Senator Elizabeth Warren is demanding answers from Google about how its new AI-powered shopping feature will handle user data. In a letter sent to CEO Sundar Pichai, the Massachusetts Democrat warns that integrating checkout directly into Gemini could let Google and retailers "exploit sensitive user data" or "manipulate consumers into spending more and paying higher prices." The move marks the first major regulatory pushback against Google's Universal Commerce Protocol, which launches soon with partners including Shopify, Target, Walmart, Wayfair, and Etsy.
Google just hit its first regulatory speed bump in the race to commercialize AI. Sen. Elizabeth Warren is pressing the tech giant for transparency about its plans to turn Gemini into a shopping platform, raising concerns that the company's unprecedented data troves could be weaponized to manipulate consumer spending.
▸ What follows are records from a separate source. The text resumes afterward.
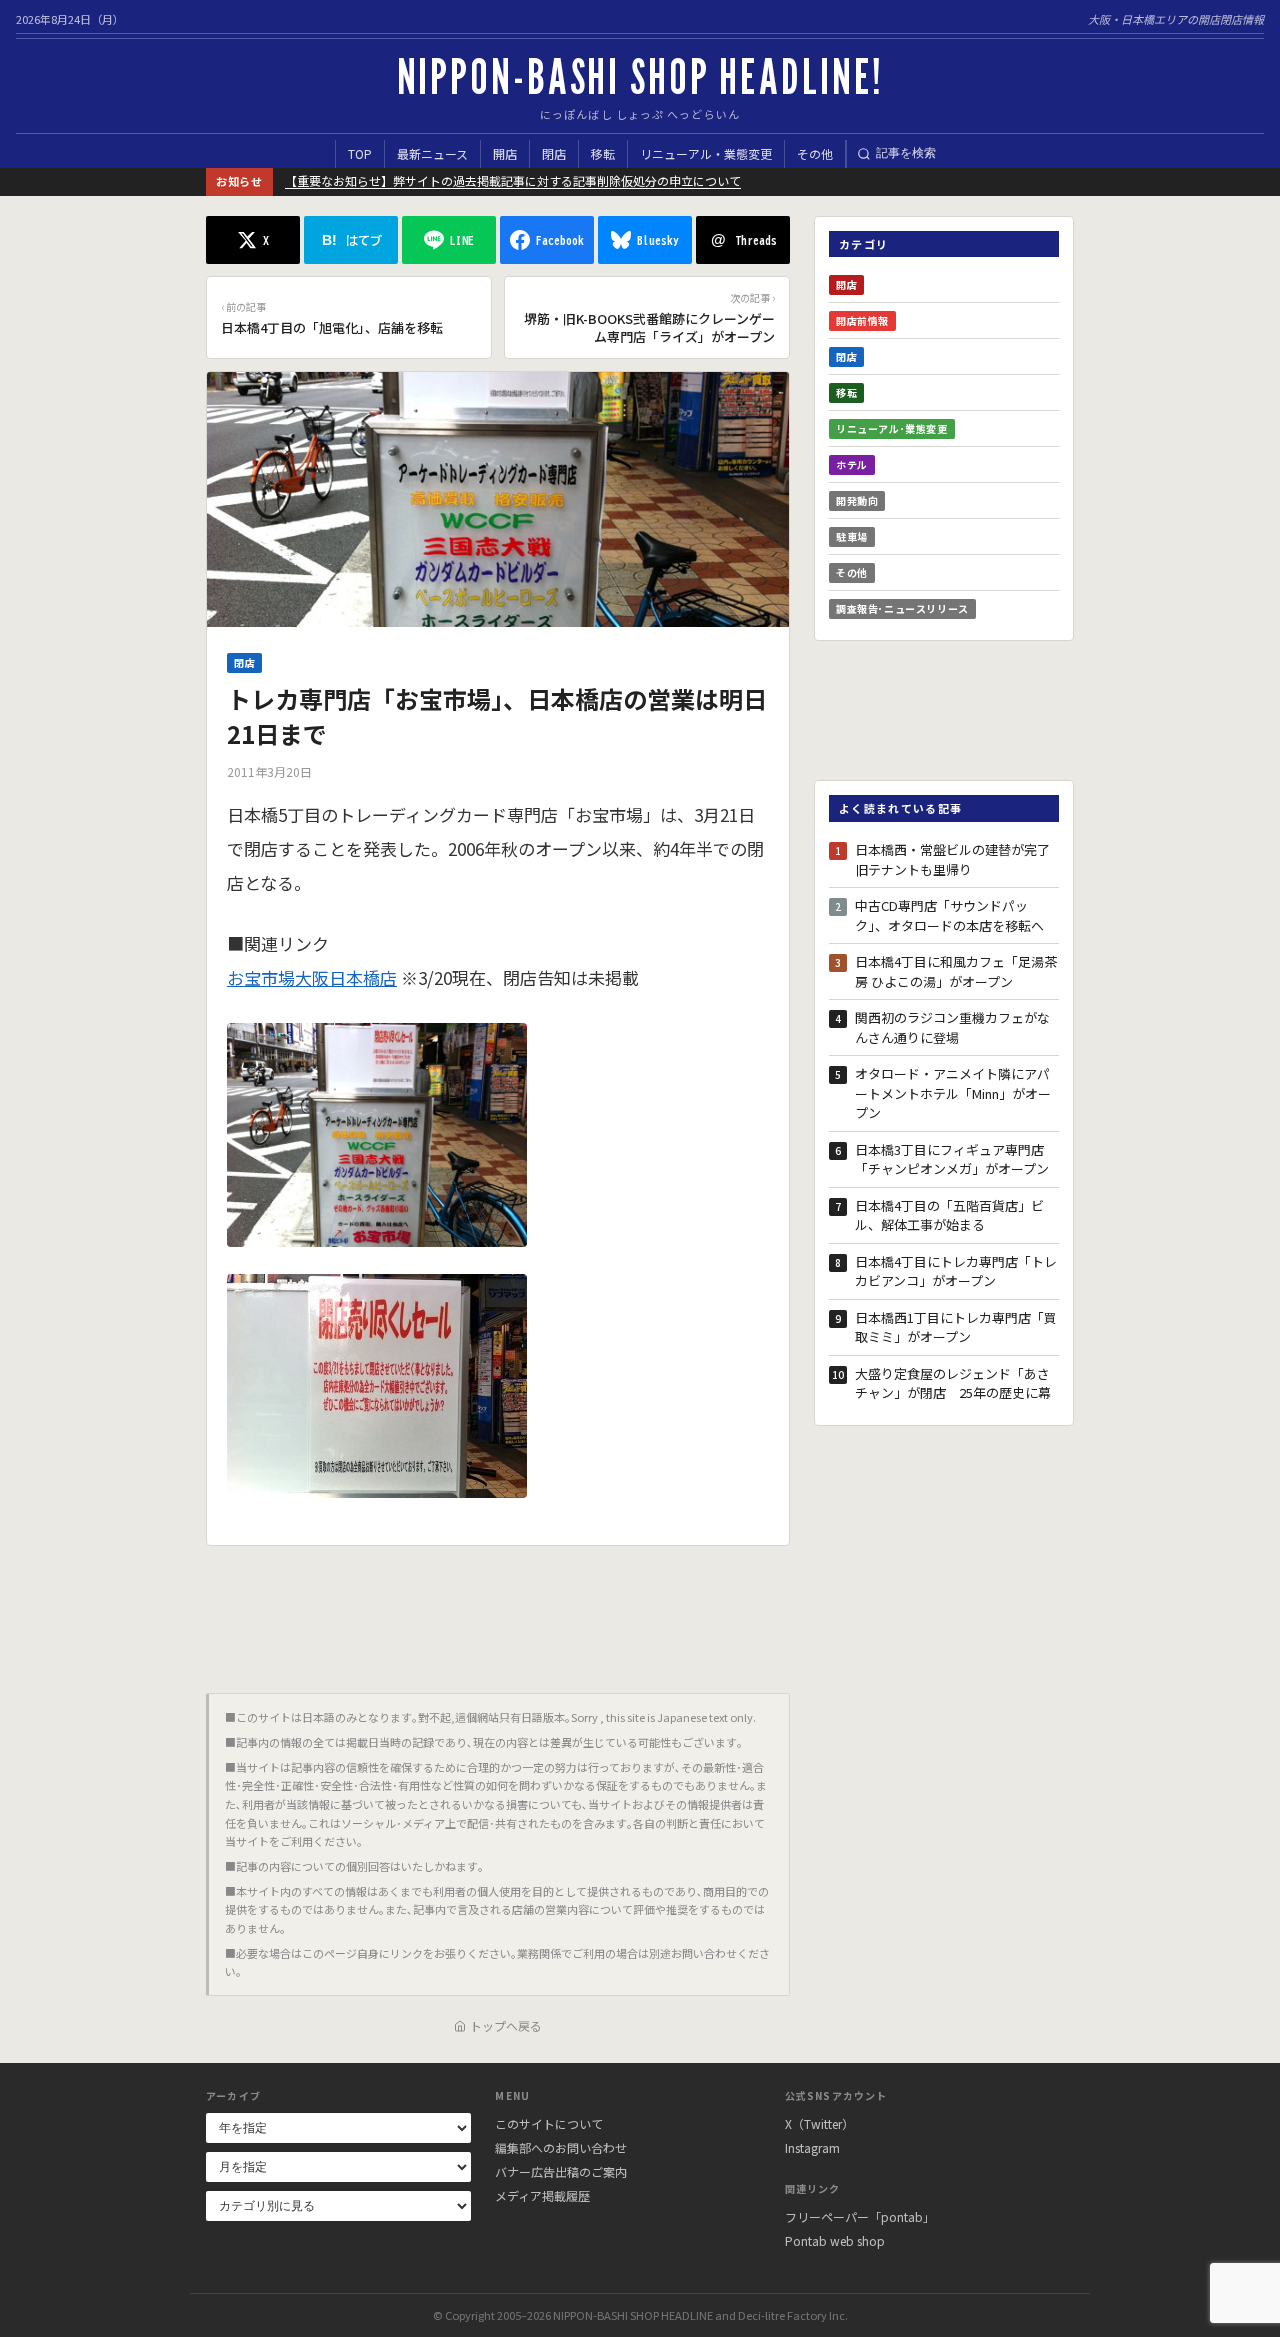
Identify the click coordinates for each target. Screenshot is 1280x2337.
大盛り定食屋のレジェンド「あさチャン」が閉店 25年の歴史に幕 (953, 1383)
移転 (603, 153)
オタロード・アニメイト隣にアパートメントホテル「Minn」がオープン (953, 1093)
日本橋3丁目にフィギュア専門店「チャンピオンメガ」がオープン (952, 1159)
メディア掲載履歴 (542, 2195)
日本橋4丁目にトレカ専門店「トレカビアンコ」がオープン (956, 1271)
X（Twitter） (819, 2123)
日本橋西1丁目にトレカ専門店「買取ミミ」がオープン (956, 1327)
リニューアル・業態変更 (706, 153)
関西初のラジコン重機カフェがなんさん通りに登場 (952, 1027)
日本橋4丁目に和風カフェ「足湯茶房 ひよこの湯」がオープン (956, 971)
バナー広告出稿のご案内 (561, 2171)
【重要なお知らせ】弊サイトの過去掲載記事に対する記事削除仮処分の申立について (513, 180)
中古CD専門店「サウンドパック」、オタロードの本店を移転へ (949, 915)
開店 (505, 153)
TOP (360, 153)
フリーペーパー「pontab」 (860, 2216)
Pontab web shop (835, 2240)
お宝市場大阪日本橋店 (312, 977)
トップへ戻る (506, 2025)
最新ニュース (432, 153)
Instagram (812, 2147)
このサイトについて (549, 2123)
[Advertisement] (498, 1612)
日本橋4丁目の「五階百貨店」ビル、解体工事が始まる (949, 1215)
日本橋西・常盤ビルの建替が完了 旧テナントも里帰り (957, 859)
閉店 (554, 153)
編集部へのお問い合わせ (561, 2147)
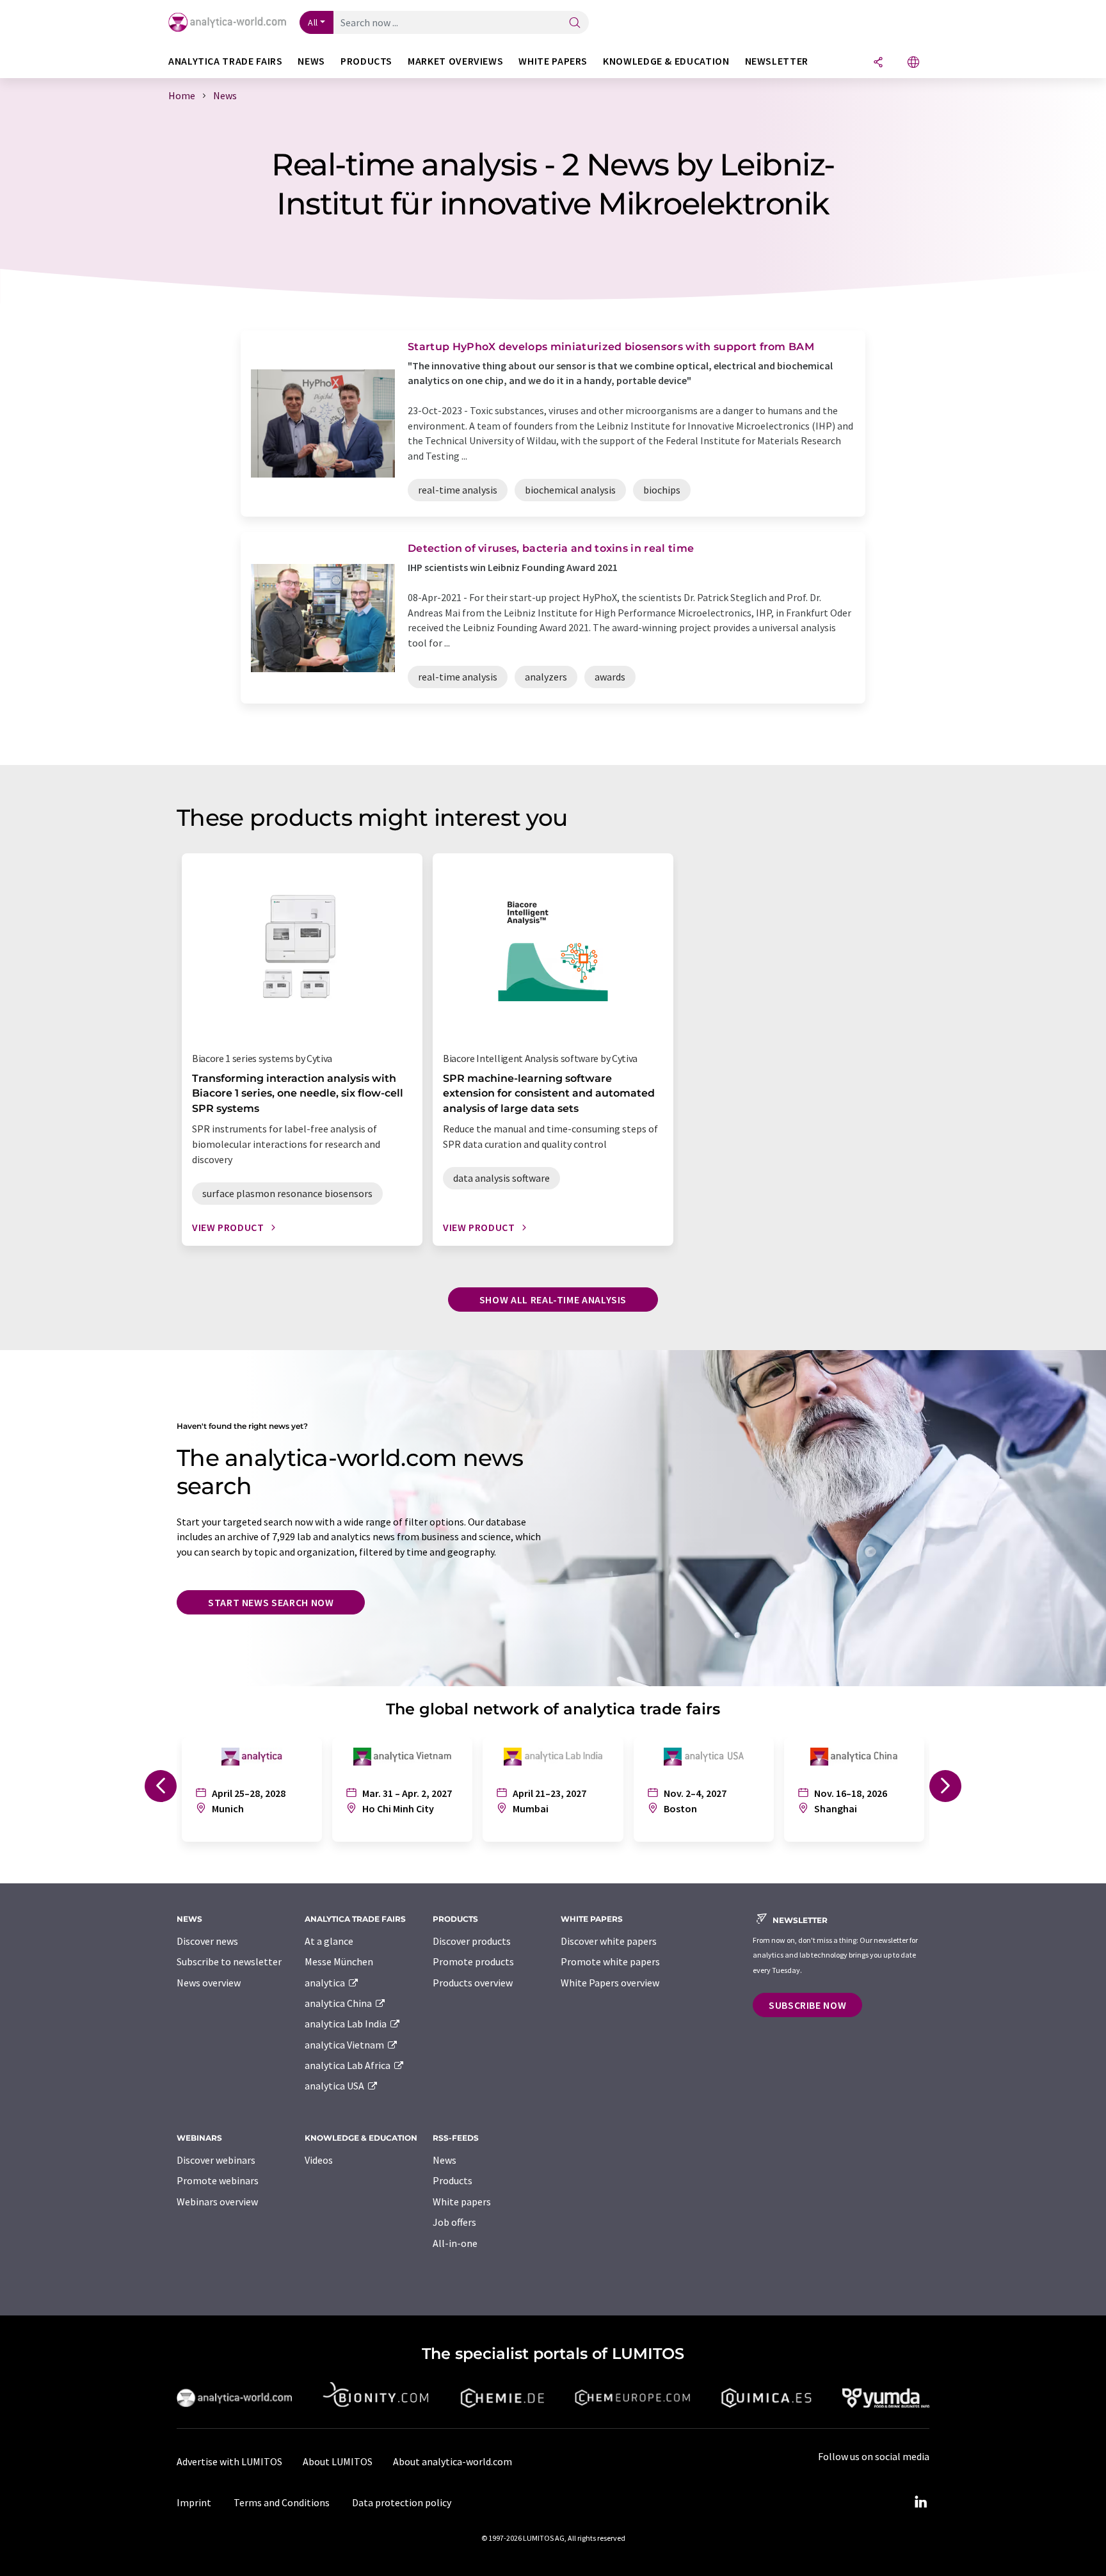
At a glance (329, 1941)
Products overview (473, 1982)
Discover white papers (609, 1941)
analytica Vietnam (345, 2044)
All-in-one (455, 2243)
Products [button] (366, 61)
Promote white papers (610, 1961)
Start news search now (270, 1602)
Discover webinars (216, 2159)
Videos (319, 2159)
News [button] (311, 61)
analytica (326, 1982)
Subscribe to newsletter (229, 1961)
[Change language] (913, 63)
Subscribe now (807, 2005)
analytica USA (335, 2085)
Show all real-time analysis (553, 1299)
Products (452, 2180)
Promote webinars (218, 2180)
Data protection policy (401, 2502)
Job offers (454, 2222)
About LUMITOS (338, 2461)
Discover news (207, 1941)
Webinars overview (217, 2201)
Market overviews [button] (455, 61)
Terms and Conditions (282, 2502)
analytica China (339, 2003)
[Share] (878, 63)
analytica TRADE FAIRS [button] (225, 61)
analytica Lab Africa (348, 2065)
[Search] (575, 23)
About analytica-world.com (452, 2461)
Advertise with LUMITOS (229, 2461)
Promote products (473, 1961)
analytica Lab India (347, 2023)
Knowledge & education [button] (666, 61)
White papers (462, 2201)
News (444, 2159)
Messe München (339, 1961)
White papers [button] (553, 61)
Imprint (194, 2502)
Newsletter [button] (776, 61)
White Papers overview (610, 1982)
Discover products (472, 1941)
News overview (209, 1982)
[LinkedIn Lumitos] (920, 2502)
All (313, 22)
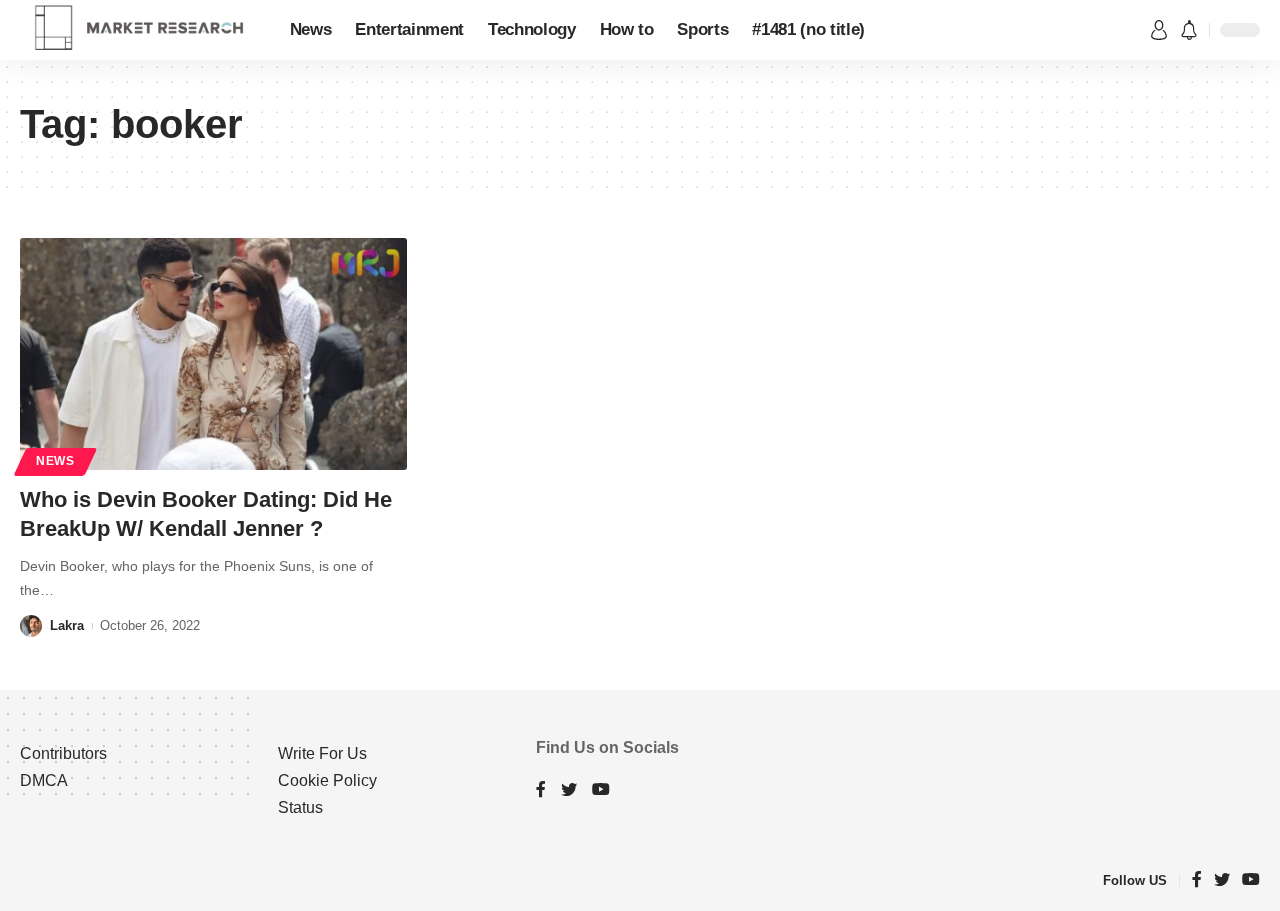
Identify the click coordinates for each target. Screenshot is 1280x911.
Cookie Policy (327, 780)
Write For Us (322, 753)
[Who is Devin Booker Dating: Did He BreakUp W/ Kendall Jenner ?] (213, 354)
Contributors (63, 753)
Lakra (67, 625)
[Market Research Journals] (139, 30)
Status (300, 807)
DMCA (44, 780)
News (55, 461)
The scrutiny comes on the heels of Google's announcement last month that it will soon allow users to complete purchases directly within its Gemini AI chatbot. The feature relies on the Universal Commerce Protocol, a new standard Google developed alongside retail heavyweights Shopify, Target, Walmart, Wayfair, and Etsy. It's designed to let AI agents seamlessly communicate with retailers, but Warren wants to know what's happening behind the curtain.
"Google already possesses unprecedented troves of user search and AI chat data, and such intimate data could be merged with both user data from other Google services and third-party retailer data to drive consumer behavior in an exploitative manner," Warren writes in her letter to Pichai. The Massachusetts senator isn't just concerned about what Google knows. She's asking pointed questions about what retailers will learn about users through this pipeline.